Exercise prompt ::
Format the records below as a numbered list with one line per number, leaving out any blank lines.

Extracted information ::
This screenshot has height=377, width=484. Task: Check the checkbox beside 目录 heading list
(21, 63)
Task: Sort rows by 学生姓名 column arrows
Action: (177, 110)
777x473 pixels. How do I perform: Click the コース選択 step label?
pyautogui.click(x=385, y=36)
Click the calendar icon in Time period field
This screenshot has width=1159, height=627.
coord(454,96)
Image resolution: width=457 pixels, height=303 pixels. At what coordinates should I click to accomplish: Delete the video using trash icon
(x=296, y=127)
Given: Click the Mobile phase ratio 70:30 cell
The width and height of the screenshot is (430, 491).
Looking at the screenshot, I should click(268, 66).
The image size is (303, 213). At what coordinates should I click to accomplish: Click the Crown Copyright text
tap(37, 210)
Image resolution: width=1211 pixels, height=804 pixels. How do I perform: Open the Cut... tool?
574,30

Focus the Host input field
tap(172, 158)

Task answer ::
1. This screenshot has height=377, width=484. Task: Check the checkbox beside 目录 heading list
2. (21, 63)
3. Task: Sort rows by 学生姓名 column arrows
4. Action: (177, 110)
5. 777x473 pixels. How do I perform: Click the コース選択 step label?
6. pyautogui.click(x=385, y=36)
7. Click the calendar icon in Time period field
8. This screenshot has width=1159, height=627.
9. coord(454,96)
10. Image resolution: width=457 pixels, height=303 pixels. At what coordinates should I click to accomplish: Delete the video using trash icon
11. (x=296, y=127)
12. Given: Click the Mobile phase ratio 70:30 cell
13. The width and height of the screenshot is (430, 491).
14. Looking at the screenshot, I should click(268, 66).
15. The image size is (303, 213). At what coordinates should I click to accomplish: Click the Crown Copyright text
16. tap(37, 210)
17. Image resolution: width=1211 pixels, height=804 pixels. How do I perform: Open the Cut... tool?
18. 574,30
19. Focus the Host input field
20. tap(172, 158)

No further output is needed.